Himno Inicial (Proemio a Zeus)
Este es el inicio solemne donde se reconoce el orden divino en el universo.
«Comencemos por Zeus, a quien los hombres nunca dejamos de nombrar; llenas están de Zeus todas las plazas, todos los lugares de reunión de los hombres, lleno el mar y los puertos; en todas partes todos tenemos necesidad de Zeus. Porque de su linaje también somos».
El Mito de la Justicia (La Constelación de Virgo)
Uno de los pasajes más bellos, que narra cómo la Justicia abandonó la Tierra.
«Sobre sus hombros la Virgen lleva la espiga resplandeciente. Antaño habitaba en la tierra y se encontraba cara a cara con los hombres, ni desdeñaba a las antiguas tribus de hombres y mujeres. Mas cuando la raza de bronce nació, más malvada que la anterior, ella detestó a aquella generación y voló hacia el cielo, y fijó allí su morada, donde todavía por la noche se la ve».

Las Osas y el Dragón
Descripción del polo norte celeste.
«Dos Osas giran juntas, por eso las llaman Carros. Mantienen siempre sus cabezas enfrentadas y siempre se mueven de espaldas la una de la otra. Entre ambas, como una corriente de río, se despliega, inmenso prodigio, el Dragón, serpenteando en mil vueltas”.
Orión y el Can Mayor
La descripción de las figuras más brillantes del invierno.
«No creas que al pasar por la noche dejen de verse las joyas de Orión. Tal es el resplandor que emana de su cuerpo. Tras él viene su perro, el Sirio, que los hombres llaman el que quema, pues brilla con un fuego más agudo que el resto».
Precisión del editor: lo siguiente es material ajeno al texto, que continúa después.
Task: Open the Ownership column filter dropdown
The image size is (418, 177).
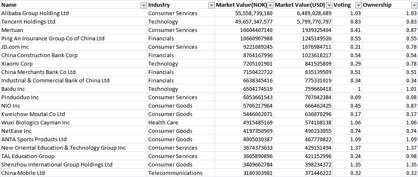Action: [414, 5]
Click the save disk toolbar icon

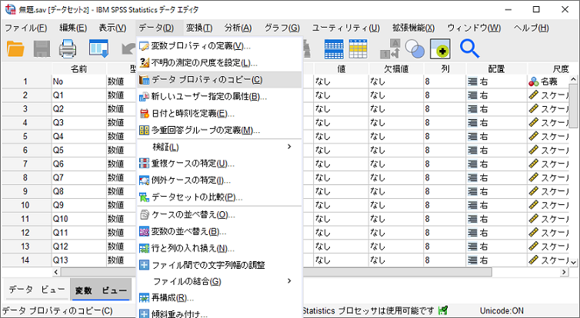[42, 49]
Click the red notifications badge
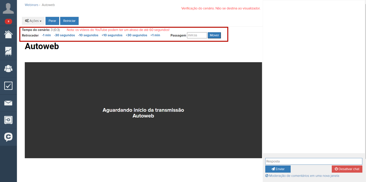Image resolution: width=366 pixels, height=182 pixels. [x=8, y=21]
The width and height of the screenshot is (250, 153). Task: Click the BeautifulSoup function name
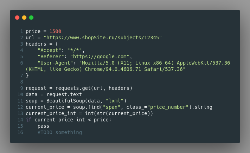66,101

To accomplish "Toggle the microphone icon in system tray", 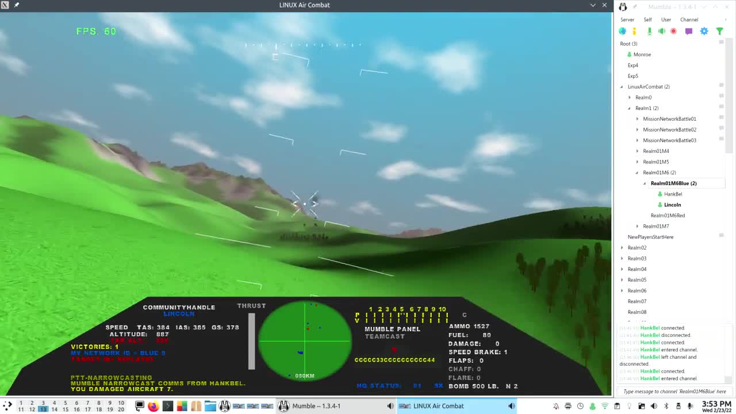I will [x=689, y=406].
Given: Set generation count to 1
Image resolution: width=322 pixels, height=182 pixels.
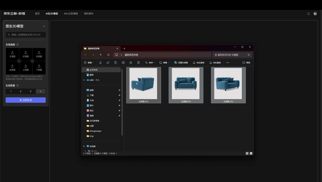Looking at the screenshot, I should [11, 91].
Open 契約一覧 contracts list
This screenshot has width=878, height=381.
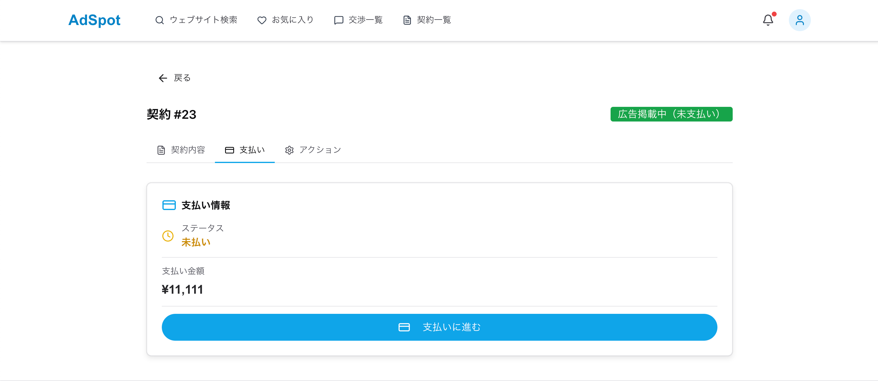[x=434, y=20]
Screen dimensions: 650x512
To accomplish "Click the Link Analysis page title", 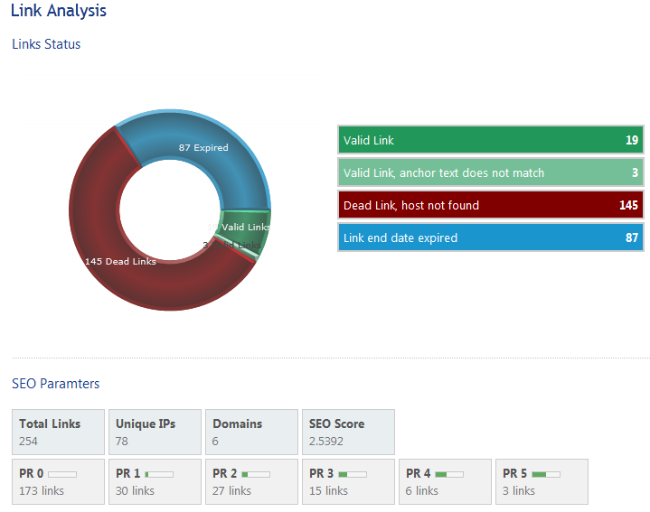I will click(x=59, y=12).
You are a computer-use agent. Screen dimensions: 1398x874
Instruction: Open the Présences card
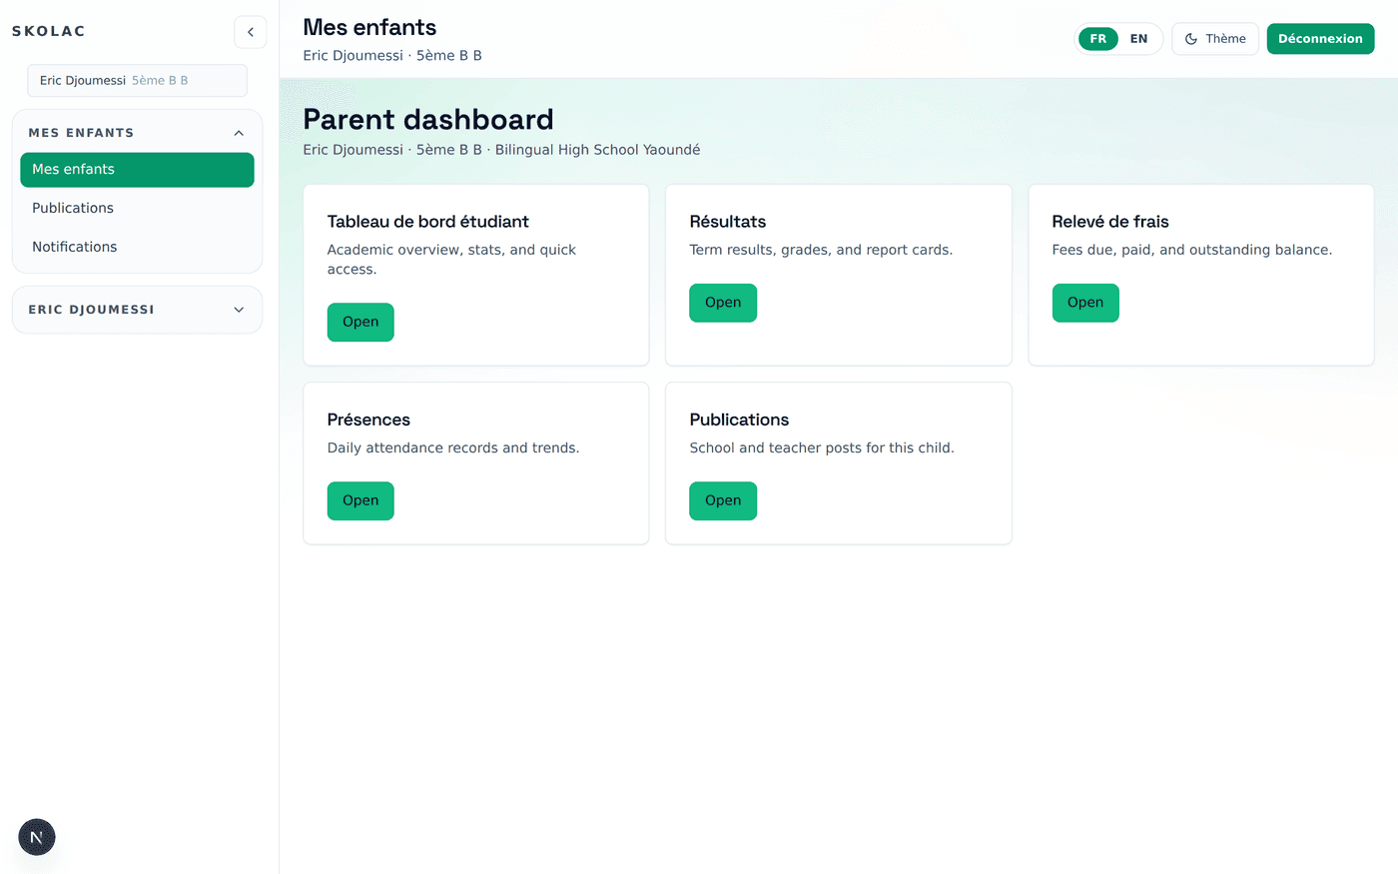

Pronóstico de las Lluvias (Los Animales)
Hacia el final del poema, Arato describe cómo la naturaleza avisa del cambio de clima.
«A menudo las vacas, mirando hacia el cielo húmedo, han olfateado el aire antes de que caiga la lluvia; y las hormigas, desde sus huecos nidos, sacan a toda prisa todos sus huevos; y las moscas, que muerden con furia, buscan la sangre humana con más ansia cuando el agua se acerca«.